Athletes, Students Remember Coach Steve Wolfe
For decades, teacher and wrestling coach Steve Wolfe positively affected the lives of hundreds of student-athletes in Homer and beyond. Coach Wolfe passed away Sunday after a four-month fight against a rare disease of the nervous system.
Steve Wolfe is well-known for fostering a love of the sport of wrestling in the Homer community for many years. His Homer Mariner teams won three state titles in the 1980’s. In 1986, he was named the national Wrestling Coach of the Year and in February of last year, he was inducted into the National Wrestling Hall of Fame in Stillwater, Oklahoma.
Away from the mat, Wolfe was a teacher, a family man and an author of three books about wrestling and life in Homer.
Wolfe’s most recent book, “Call Us Olympians,” was published in 2007 and tells the tale of his most famous protégé, Tela O’Donnell. Wolfe was an early advocate of girls’ wrestling at a time when the sport was often met with a lack of acceptance on the part of school administrators.
In his last interview with KBBI, Wolfe recalled coaching O’Donnell when she was a young student at Homer Middle School.
"The principal wouldn't allow her to compete (because) wrestling and girls just didn't mix," he said. "But as a sophomore, she decided to go to the national tournament for girls and she won.
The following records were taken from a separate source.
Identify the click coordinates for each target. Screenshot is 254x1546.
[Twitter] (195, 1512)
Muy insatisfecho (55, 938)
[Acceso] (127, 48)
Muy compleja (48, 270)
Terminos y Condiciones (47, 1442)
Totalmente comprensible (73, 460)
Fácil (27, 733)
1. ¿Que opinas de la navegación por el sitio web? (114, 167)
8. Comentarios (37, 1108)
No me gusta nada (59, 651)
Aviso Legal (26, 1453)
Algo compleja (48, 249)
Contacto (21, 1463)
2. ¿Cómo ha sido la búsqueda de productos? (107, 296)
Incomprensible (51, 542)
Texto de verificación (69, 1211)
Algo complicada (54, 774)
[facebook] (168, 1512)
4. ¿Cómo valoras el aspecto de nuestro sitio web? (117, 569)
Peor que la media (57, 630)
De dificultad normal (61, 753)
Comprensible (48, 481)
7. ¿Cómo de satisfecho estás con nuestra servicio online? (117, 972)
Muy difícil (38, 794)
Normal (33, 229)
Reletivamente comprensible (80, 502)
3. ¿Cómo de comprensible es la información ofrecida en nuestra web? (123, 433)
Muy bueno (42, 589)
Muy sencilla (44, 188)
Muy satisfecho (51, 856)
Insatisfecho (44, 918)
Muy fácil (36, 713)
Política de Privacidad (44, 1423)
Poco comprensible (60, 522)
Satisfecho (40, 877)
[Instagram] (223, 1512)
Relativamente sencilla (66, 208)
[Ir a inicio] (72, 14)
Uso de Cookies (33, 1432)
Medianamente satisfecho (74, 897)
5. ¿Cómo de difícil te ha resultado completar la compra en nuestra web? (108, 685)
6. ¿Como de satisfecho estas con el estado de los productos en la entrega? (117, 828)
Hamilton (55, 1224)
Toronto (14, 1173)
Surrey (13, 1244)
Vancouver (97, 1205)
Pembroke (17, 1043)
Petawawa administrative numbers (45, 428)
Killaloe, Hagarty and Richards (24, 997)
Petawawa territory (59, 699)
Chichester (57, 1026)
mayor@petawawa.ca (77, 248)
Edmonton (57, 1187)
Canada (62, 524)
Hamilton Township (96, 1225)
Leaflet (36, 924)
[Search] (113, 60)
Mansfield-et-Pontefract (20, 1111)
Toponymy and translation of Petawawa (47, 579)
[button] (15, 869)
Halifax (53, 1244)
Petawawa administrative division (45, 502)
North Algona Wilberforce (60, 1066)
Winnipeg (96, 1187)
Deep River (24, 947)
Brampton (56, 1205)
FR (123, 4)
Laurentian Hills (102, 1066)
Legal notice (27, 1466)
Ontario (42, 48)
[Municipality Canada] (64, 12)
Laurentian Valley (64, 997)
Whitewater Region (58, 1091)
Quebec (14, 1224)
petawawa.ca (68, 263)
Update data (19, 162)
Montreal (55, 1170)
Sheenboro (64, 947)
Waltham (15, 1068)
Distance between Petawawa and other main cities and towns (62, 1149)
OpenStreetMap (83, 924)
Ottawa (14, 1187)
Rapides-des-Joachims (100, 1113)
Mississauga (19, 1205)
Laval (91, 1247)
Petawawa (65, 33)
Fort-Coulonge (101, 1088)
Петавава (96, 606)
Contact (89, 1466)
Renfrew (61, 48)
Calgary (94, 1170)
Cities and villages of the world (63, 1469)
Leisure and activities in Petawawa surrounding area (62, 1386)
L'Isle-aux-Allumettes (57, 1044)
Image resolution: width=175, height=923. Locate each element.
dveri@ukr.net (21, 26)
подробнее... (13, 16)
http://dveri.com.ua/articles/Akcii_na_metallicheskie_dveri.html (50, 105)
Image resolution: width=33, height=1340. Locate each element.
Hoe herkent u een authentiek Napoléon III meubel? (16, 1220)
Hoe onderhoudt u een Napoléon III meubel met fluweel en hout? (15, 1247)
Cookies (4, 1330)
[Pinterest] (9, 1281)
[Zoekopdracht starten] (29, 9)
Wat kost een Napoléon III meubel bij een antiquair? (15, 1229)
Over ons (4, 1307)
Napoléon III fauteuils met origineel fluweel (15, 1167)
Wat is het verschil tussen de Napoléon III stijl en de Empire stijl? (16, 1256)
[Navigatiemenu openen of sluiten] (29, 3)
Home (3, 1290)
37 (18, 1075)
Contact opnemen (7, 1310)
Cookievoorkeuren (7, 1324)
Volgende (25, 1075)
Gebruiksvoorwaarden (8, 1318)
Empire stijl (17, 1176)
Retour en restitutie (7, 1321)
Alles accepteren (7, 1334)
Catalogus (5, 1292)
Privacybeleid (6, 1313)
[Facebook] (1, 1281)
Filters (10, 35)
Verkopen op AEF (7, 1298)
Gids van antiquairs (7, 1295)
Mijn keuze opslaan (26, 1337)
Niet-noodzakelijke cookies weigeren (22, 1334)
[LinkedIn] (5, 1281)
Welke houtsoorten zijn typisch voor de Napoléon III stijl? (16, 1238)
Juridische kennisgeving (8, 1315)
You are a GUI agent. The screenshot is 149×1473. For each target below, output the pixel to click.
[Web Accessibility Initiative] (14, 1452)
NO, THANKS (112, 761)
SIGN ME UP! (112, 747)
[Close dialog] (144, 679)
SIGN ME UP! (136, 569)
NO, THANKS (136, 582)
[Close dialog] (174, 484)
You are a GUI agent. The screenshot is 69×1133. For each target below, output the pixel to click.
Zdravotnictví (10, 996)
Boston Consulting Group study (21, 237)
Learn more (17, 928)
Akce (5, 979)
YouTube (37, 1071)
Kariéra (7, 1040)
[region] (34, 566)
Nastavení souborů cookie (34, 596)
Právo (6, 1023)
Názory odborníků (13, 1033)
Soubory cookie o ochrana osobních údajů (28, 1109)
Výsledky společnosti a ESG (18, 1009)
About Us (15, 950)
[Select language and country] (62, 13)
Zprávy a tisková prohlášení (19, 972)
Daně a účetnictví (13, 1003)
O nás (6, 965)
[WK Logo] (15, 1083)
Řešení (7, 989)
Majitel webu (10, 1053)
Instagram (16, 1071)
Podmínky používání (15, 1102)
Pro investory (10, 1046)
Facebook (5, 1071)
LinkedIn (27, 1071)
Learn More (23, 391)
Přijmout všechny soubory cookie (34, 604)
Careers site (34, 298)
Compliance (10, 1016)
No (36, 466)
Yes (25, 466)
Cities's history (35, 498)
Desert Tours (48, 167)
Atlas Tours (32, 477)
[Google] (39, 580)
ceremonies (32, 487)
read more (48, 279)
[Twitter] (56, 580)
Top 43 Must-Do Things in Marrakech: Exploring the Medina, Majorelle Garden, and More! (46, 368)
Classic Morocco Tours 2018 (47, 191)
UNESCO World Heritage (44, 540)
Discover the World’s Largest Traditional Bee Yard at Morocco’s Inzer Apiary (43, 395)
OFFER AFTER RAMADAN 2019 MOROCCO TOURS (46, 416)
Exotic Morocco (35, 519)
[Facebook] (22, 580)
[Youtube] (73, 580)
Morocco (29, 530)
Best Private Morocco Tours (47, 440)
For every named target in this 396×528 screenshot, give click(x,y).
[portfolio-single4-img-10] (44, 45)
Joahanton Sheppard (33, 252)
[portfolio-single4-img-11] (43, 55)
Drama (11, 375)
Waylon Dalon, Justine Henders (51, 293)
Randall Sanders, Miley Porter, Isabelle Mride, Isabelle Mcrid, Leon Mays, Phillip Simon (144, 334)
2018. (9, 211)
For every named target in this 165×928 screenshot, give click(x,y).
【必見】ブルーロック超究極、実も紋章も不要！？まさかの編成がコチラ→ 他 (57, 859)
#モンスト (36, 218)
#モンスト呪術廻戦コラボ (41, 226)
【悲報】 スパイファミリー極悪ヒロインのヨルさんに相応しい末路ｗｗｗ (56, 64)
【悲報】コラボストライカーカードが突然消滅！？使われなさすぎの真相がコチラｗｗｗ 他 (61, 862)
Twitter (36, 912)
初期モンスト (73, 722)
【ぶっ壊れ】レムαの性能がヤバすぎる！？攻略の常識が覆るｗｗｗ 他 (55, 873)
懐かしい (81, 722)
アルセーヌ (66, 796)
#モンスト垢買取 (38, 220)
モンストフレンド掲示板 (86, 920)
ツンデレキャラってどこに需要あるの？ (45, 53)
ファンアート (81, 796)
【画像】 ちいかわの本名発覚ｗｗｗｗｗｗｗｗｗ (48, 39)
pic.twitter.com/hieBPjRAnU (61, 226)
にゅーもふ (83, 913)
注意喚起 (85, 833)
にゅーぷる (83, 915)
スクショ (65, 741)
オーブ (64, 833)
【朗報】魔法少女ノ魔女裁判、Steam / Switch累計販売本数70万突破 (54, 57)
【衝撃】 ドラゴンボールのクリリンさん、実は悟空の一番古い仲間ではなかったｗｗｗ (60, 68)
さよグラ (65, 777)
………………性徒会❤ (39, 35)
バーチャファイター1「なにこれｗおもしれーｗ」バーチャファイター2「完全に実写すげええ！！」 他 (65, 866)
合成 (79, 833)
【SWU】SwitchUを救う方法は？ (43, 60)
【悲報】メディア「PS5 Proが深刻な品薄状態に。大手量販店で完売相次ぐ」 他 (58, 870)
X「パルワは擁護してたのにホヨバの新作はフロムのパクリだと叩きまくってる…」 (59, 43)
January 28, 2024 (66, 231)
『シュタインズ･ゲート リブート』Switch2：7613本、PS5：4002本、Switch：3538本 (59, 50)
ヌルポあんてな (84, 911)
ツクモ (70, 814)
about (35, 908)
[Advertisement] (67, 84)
And then she just kept getting better and better and better."
Tela O’Donnell went on to wrestle in college at Pacific University where, in 2002, she won a national championship. Two years later, O’Donnell was in Athens, Greece, competing for the United States in the 2004 Olympic Games.
In the foreword to “Call Us Champions,” O’Donnell wrote that it was Coach Wolfe who ignited her passion for the sport of wrestling. She said “his attitude was: if you want to wrestle, I am behind you 100 percent.”
Homer High School teacher and former football coach Cam Wyatt knew Wolfe for years and credits him for teaching and inspiring his own son, Mitch, a former Alaska state champion who now wrestles for Colorado Mesa University.
Wyatt says Coach Wolfe’s passion for wrestling was matched only by his desire to help and mentor kids. He says that even when Wolfe was into his fifties, he would sometimes strap on the wrestling gear and get onto the mat with other coaches and kids.
"He was a passionate advocate for ... developing an inner strength," said Wyatt. "He lived and breathed the wrestling ... way of life and if you knew him off the mat, you knew that all that man ever did was work hard, give to others and laugh when he could."
According to a website set up to help his family with medical expenses, Wolfe was diagnosed in August with Guillain–Barré syndrome, a disease that affects the nervous system. In November, his condition was complicated by a bout of pneumonia. Wolfe’s daughter, Rosemary, confirmed that he passed away Sunday night at about 6 p.m.
In the final chapter of “Call Us Champions,” Coach Wolfe takes a break from the subject of wrestling and writes about his own family and a life well-lived in Alaska.
“Alaska and wrestling had both been good for me,” he writes. “I hoped I had been good for them. I hoped that I might continue to make some contribution to what in my mind was the greatest sport ever and the greatest state ever.”